** Page extract **
══════════

INTRODUCTION: Malignant epithelioid hemangioendothelioma (EHE) is a rare pulmonary neoplasm with approximately 50 reported cases. EHE in the lung can be a diagnostic challenge to both clinician and pathologist. Although, most patients require surgical lung biopsy, as shown in this case, a minimally invasive transbronchial biopsy can facilitate the diagnosis.
CASE PRESENTATION: 60-year-old non-smoking gentleman with history of treated latent tuberculosis infection initially presented with fatigue, abdominal distention, and portal hypertension in 2006. The patient was diagnosed with cryptogenic liver cirrhosis complicated by Budd-Chiari syndrome. A liver transplantation was recommended for his refractory liver failure. A non-contrast chest computerized tomogram (CT) performed as a routine evaluation for liver transplant in September 2006 showed numerous faint, tiny bilateral ground glass opacities and areas of atelectasis. The patient underwent orthotopic liver transplantation in November 2006. He was asymptomatic post-transplant and tolerated his immunosuppressant regimen of tacrolimus and mycophenolate mofetil, along with Sulfamethoxazole-trimethoprim and acyclovir prophylaxis for Pneumocystis Pneumonia and herpes, respectively. A post-transplant follow-up abdominal CT in June 2007 showed multiple new ground-glass nodules in both lung bases. Therefore a chest CT was done which showed numerous tiny ground glass and solid pulmonary nodules bilaterally increased in size as compared to pre-transplant CT Chest. Although, an infectious etiology was considered, the serological studies for varicella, legionella, blastomycosis, histoplasmosis, cryptococcus, aspergillus and CMV serologies were negative. Because of the presence of multiple hypo-dense lesions in the spleen in an immunosuppressed patient, a differential diagnosis of post-transplant lymphoproliferative disorder was entertained. In order to achieve a tissue diagnosis, a fiberoptic bronchoscopy with transbronchial biopsies was performed from the left upper and lower lobes where the majority of nodules were located. Histopathological examination showed bronchial mucosa and lung parenchyma with small arteries containing plugs of moderately atypical epithelioid cells consistent with a metastatic carcinoma or a vascular neoplasm. Retrospectively, the patient's explanted hepatectomy was re-evaluated histologically which showed similar findings of atypical epithelioid cells in varied formations; single, small aggregates, lining sinuses, and growing in veins. Some of these cells had intracytoplasmic lumens. These findings are consistent with EHE. Thus, the obstruction of the venous out flow of the liver (Budd-Chiari syndrome) was deemed secondary to EHE.

══════════

(Stored records)
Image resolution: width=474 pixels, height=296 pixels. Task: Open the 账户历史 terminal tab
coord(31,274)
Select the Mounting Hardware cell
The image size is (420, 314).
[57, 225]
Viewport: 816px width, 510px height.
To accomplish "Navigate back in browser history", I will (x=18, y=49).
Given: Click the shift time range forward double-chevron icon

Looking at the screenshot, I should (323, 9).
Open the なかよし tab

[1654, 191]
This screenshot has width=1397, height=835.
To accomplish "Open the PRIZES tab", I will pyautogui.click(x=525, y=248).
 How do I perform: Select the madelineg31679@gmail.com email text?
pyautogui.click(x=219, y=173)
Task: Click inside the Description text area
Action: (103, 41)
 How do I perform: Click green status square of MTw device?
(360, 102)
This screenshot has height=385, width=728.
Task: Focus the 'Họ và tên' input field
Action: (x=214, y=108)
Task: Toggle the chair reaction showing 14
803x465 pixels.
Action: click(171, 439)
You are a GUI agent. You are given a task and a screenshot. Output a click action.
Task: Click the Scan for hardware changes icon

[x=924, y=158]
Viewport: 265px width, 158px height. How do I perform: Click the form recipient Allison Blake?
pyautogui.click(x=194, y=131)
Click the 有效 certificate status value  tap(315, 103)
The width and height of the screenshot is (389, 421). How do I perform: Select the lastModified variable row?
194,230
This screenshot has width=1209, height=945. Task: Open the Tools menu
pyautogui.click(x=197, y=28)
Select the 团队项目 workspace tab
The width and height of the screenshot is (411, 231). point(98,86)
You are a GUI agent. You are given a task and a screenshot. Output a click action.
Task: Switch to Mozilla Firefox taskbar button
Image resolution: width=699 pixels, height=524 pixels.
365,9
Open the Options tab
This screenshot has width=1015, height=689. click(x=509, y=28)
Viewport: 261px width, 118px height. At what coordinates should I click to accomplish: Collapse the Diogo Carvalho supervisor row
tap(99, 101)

══════════

** Tasks to complete **
(a) In the case report on pulmonary epithelioid hemangioendothelioma, which two immunosuppressants did the patient take after the liver transplant?
(b) Continue the case report on pulmonary epithelioid hemangioendothelioma from its final sentence.

** Responses in order **
(a) Tacrolimus and mycophenolate mofetil.

(b)
DISCUSSIONS: EHE can be a diagnostic challenge for clinicians because of the symptomatic similarity with other metastatic diseases. Moreover, pathological diagnosis could be difficult because of similarities to chondrosarcomas, carcinomas, benign fibrohistiocytic lesions and granulomatous diseases. Liver is the primary site of EHE. However, EHE could present as a multi-organ disease causing infrequent involvement of the lung. Pulmonary presentation of EHE commonly appears as multiple perivascular nodules with either well- or ill-defined margins. Occasionally, ground glass or airspace disease is seen. Most patients require invasive surgical procedure for tissue diagnosis. However, in the presence of diffuse pulmonary disease, a transbronchial biopsy via fiberoptic bronchoscope is adequate to provide a tissue diagnosis as seen in our case.
CONCLUSION: EHE may present as multi-organ nodular lesions mimicking clinical metastatic disease. A transbronchial biopsy, relatively non-invasive procedure, can sufficiently provide adequate diagnostic information and would limit the risk of invasive thoracic surgery.